**INSTRUCTION**
Can you give the lines again, starting at the one containing "Click the Ethereum" and ending at the one containing "coord(731,20)", both included? Keep the requests as they are, but multiply every coordinate in the answers by 1.65 and round each result to a whole number, with halves rounded up.
================
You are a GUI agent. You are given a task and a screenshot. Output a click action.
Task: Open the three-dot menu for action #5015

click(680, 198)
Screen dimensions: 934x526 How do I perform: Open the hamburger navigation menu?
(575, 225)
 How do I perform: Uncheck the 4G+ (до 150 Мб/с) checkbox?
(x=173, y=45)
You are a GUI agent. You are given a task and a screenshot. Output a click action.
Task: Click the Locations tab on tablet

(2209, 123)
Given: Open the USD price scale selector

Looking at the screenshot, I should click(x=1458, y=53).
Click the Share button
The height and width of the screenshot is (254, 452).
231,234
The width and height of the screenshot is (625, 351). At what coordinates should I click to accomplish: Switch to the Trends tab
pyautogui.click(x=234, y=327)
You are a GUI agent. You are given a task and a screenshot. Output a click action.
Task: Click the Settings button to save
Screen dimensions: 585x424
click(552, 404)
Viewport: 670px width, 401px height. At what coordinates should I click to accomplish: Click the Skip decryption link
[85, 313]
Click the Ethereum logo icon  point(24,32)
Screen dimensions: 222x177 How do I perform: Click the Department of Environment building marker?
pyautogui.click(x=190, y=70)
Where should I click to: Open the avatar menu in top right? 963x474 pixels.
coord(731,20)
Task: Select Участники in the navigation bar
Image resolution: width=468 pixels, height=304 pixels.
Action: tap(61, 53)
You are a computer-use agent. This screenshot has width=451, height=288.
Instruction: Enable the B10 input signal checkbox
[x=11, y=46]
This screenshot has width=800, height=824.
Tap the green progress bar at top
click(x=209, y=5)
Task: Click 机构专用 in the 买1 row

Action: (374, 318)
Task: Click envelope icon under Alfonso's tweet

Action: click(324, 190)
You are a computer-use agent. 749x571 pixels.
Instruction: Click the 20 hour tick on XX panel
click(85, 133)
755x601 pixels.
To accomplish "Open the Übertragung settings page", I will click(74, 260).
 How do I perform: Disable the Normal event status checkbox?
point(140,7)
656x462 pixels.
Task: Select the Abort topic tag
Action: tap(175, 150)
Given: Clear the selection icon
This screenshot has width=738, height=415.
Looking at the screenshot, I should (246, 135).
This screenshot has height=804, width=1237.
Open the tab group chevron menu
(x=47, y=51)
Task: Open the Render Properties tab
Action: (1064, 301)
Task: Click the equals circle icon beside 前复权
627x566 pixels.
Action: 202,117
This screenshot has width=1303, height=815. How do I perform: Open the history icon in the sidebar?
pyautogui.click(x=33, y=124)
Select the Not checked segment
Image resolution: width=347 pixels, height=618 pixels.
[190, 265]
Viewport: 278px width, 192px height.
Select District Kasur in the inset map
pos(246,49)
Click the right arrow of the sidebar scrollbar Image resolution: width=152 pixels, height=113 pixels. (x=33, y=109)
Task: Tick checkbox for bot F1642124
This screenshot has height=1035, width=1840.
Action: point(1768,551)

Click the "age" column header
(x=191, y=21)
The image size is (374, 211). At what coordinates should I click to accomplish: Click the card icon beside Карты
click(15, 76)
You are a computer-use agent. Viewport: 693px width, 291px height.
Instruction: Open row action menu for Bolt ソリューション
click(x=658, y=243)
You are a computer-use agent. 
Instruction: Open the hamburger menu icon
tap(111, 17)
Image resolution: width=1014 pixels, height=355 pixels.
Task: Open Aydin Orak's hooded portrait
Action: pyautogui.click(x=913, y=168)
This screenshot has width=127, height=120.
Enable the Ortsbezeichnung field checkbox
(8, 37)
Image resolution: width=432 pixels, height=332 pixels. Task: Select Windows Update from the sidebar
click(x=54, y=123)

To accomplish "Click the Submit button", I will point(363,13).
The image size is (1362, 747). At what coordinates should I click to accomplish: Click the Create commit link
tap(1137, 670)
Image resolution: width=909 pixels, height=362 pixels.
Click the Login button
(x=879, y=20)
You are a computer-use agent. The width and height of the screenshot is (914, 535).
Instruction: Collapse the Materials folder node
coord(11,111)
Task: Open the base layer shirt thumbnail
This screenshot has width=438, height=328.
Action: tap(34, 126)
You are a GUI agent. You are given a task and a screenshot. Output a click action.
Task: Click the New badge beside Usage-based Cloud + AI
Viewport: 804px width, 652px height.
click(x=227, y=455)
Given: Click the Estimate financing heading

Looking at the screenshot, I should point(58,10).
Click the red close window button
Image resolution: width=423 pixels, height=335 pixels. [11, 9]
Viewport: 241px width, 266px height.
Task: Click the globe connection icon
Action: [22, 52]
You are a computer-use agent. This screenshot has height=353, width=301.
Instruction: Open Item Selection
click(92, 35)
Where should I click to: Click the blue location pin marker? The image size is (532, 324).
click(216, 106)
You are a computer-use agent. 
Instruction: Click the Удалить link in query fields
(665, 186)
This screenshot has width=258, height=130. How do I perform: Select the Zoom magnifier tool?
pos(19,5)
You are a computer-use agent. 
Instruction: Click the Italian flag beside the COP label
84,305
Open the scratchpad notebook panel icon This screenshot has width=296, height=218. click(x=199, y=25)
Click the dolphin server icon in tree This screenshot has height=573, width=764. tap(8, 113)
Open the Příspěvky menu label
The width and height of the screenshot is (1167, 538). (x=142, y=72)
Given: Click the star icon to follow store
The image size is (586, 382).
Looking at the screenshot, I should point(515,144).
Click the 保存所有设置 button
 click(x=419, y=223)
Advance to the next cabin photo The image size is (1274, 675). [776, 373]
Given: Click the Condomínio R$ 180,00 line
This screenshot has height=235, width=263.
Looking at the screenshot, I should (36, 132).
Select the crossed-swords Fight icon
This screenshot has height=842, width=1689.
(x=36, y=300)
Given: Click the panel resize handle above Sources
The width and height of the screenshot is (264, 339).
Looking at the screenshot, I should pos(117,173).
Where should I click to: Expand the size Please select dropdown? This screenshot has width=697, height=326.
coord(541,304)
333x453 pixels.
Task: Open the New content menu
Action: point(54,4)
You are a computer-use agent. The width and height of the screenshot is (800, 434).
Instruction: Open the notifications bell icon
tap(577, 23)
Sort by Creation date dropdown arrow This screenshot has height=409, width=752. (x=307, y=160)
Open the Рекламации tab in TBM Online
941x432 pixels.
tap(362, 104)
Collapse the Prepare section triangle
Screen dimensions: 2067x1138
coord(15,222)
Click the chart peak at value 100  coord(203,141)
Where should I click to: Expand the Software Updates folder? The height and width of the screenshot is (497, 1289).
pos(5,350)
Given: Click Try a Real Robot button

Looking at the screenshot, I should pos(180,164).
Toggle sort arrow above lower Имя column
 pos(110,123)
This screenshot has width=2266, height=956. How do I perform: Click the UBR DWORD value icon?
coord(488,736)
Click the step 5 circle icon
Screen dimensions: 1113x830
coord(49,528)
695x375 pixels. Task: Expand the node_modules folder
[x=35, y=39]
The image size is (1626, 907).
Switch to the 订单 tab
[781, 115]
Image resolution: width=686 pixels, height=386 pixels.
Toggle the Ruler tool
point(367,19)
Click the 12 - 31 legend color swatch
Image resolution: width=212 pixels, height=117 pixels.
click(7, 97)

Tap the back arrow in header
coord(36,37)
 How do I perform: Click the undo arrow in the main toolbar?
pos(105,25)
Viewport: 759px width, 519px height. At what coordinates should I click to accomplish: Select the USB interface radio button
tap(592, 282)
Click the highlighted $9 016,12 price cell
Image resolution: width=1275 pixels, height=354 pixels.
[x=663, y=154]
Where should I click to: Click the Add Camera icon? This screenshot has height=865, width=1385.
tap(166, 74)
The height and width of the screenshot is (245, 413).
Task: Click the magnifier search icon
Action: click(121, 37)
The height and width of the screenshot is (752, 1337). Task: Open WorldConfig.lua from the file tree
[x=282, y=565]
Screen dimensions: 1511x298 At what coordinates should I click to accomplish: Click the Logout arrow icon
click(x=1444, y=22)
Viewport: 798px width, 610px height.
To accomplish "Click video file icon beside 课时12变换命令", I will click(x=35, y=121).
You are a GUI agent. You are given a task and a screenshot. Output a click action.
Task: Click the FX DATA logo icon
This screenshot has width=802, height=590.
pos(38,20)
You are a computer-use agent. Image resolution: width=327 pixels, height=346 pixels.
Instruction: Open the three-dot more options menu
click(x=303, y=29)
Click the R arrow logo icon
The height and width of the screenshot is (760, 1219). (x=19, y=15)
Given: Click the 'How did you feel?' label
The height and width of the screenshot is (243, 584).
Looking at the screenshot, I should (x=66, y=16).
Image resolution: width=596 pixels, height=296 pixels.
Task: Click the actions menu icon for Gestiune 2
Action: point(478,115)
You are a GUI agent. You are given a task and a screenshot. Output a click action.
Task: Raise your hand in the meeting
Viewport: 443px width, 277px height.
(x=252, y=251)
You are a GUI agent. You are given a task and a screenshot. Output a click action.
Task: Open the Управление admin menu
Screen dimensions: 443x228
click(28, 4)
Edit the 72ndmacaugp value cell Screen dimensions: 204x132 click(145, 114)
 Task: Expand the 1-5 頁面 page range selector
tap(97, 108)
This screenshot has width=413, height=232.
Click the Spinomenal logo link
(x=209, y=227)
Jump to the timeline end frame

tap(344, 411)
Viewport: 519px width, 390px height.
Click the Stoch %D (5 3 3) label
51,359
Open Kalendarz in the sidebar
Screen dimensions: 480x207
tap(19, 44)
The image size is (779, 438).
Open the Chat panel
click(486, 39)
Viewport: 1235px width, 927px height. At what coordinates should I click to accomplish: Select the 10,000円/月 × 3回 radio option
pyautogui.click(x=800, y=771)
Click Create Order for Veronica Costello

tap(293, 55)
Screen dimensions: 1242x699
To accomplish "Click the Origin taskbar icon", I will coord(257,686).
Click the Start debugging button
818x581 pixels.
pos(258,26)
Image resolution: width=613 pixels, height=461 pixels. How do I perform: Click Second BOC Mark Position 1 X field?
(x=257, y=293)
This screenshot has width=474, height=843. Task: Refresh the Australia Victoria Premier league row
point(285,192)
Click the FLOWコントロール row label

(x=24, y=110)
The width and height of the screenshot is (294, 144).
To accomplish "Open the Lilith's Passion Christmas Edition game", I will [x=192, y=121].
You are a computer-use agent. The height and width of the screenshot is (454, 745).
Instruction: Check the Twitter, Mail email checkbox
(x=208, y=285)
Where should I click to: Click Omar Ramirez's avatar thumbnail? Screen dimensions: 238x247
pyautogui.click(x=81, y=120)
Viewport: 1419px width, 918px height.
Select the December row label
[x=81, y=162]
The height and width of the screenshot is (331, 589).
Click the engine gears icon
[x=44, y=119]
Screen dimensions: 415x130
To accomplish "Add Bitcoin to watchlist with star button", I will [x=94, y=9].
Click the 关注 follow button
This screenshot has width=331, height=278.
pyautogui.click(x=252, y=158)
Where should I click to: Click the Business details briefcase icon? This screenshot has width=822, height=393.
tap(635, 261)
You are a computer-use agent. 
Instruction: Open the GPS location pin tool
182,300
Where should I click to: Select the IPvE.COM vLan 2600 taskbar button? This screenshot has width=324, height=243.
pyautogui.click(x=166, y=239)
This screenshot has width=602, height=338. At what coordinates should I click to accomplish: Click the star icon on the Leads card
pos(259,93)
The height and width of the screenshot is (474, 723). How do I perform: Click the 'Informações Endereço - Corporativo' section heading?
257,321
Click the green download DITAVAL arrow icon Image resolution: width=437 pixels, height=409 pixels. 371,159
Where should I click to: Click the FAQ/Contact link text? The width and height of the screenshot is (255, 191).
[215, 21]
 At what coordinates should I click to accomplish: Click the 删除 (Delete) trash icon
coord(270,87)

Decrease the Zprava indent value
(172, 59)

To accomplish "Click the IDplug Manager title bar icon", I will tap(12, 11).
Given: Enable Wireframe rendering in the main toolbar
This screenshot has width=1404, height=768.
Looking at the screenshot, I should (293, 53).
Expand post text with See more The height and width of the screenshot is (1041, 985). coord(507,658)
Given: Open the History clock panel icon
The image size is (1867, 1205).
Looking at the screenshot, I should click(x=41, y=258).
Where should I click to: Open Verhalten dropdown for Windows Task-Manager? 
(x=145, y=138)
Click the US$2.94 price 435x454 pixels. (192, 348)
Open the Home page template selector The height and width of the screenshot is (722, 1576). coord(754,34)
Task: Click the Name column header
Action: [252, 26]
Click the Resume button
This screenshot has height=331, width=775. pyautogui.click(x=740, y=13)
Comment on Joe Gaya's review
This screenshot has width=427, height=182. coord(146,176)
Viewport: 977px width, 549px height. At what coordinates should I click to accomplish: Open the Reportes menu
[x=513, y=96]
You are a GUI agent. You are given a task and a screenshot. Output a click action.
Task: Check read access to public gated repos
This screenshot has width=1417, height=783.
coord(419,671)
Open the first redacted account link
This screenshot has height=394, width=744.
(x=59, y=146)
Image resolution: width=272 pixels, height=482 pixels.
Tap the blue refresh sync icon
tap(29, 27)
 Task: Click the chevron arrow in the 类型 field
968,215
================
**TASK RESPONSE**
Click the Ethereum logo icon  point(40,53)
Screen dimensions: 222x177 How do I perform: Click the Department of Environment building marker?
pyautogui.click(x=314, y=116)
Where should I click to: Open the avatar menu in top right? 963x474 pixels.
coord(1206,33)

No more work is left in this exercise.